Me and you
Monday, October 27, 2014
After a long time I heard your voice and the smiles made me think of the love I have for you. I believe we all have soul mates in life and sooner or later we cross our paths to experience a journey of love together. Some times I have no words to express my feelings to you or words to express the depth of my love but I know many times the silence it self has made you feel every thing I ever wanted you to know. Its not always people find soul relations, where you can love from the deepest core of your heart with out lust and we together have proved that purest of love exist in heart and not in physical relations. Your voice still bring the melody to my ears and your laughter is the music of my heart. Your words still beat my heart and your love has engulf its beauty to every cell in my body.
I thank God that we have crossed our paths and making me finding the most amazing man to love.

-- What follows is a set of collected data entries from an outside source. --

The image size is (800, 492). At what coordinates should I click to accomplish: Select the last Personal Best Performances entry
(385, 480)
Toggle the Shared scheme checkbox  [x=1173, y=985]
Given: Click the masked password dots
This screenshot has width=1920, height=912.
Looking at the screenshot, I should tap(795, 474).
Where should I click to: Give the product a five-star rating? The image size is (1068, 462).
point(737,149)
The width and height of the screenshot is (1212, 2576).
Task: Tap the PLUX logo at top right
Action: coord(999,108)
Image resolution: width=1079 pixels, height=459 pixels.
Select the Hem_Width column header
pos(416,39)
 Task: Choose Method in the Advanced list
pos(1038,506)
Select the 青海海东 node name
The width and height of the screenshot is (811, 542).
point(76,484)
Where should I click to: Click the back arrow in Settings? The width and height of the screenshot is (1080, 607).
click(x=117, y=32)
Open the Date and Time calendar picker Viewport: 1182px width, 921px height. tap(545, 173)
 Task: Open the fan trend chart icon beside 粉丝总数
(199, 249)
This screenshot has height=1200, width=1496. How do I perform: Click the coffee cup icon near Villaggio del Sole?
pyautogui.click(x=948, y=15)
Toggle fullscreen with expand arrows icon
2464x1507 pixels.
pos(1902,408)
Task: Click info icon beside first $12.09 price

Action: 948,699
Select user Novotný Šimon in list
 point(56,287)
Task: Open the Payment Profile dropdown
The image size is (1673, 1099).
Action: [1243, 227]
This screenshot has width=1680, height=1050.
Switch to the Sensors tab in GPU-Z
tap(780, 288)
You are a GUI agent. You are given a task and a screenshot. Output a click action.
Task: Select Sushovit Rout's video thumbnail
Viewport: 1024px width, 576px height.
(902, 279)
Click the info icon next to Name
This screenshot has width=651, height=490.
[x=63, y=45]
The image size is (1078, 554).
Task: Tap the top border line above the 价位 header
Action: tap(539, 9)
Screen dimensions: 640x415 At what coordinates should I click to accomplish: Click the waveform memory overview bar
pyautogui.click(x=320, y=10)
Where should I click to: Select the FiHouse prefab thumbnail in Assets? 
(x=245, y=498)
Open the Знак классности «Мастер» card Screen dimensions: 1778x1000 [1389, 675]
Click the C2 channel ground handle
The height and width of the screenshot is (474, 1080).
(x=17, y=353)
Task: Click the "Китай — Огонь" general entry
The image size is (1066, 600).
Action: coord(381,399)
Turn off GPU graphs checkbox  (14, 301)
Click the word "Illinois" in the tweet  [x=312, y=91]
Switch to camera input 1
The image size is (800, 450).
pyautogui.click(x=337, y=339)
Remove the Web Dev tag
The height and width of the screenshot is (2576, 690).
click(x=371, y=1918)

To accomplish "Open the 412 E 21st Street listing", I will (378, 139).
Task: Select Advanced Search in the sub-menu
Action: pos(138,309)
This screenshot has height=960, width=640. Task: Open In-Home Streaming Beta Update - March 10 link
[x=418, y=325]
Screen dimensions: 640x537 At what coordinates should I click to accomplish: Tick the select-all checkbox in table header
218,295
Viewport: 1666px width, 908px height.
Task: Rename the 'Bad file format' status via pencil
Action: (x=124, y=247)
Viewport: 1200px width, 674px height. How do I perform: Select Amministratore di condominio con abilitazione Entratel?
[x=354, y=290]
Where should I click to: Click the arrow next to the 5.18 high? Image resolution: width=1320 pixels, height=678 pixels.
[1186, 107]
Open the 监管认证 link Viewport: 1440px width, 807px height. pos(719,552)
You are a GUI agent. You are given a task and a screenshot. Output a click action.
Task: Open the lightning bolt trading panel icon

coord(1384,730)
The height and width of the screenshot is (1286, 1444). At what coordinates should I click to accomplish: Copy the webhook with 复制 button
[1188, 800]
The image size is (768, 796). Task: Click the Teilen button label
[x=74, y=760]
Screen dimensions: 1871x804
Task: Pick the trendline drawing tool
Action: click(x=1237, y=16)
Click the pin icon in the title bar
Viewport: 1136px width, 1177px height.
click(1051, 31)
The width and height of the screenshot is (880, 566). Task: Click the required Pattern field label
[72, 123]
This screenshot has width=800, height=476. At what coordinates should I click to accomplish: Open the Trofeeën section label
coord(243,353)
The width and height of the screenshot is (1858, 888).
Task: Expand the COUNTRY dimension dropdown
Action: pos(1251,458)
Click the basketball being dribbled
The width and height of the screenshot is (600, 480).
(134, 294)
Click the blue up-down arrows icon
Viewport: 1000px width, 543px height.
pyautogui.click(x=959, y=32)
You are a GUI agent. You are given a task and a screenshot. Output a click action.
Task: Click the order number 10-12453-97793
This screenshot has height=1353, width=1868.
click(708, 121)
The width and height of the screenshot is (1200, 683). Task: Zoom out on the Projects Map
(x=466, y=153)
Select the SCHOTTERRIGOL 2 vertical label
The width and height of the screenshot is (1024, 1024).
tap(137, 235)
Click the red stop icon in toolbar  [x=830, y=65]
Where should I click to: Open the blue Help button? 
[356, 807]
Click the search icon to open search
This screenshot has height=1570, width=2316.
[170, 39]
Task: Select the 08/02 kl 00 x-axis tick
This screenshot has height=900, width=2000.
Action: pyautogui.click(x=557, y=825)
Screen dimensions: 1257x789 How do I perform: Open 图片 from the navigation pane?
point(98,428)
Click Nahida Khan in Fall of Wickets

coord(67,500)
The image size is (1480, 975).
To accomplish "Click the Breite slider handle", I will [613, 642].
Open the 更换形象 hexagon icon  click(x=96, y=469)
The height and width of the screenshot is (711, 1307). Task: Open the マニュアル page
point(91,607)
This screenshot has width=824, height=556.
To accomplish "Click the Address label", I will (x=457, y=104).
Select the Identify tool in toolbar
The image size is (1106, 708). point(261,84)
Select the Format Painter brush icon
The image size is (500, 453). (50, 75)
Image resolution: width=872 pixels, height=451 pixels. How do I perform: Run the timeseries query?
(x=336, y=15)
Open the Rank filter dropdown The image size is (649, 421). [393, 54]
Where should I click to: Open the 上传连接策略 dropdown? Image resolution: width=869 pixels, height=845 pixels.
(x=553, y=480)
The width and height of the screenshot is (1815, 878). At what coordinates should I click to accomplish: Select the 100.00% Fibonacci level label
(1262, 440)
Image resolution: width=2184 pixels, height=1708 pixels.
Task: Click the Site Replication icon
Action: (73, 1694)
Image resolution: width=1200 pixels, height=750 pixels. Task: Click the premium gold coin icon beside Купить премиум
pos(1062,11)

From the very first day I met you, I knew you were the one I searched for and being with you made me find my own self......You were my greatest strength and you were my weakness, you were my smiles and my tears and were all of me and I was all of you and together we were a one.
Love can't be searched for only love will find you when the time is right and you entered my life when I was not looking and having you and making you part of my life has bought all the smiles I once lost...
posted by Sajini Lakshika Chandrasekera @ 12:19 PM,
I love no one but you, and you know that very well, but you are far away and I am here alone in my own little world. Then this is my life and maybe, however unlikely, I’ll find my way back to the place I once belonged, or maybe, one day, I’ll settle for what's meant to be.....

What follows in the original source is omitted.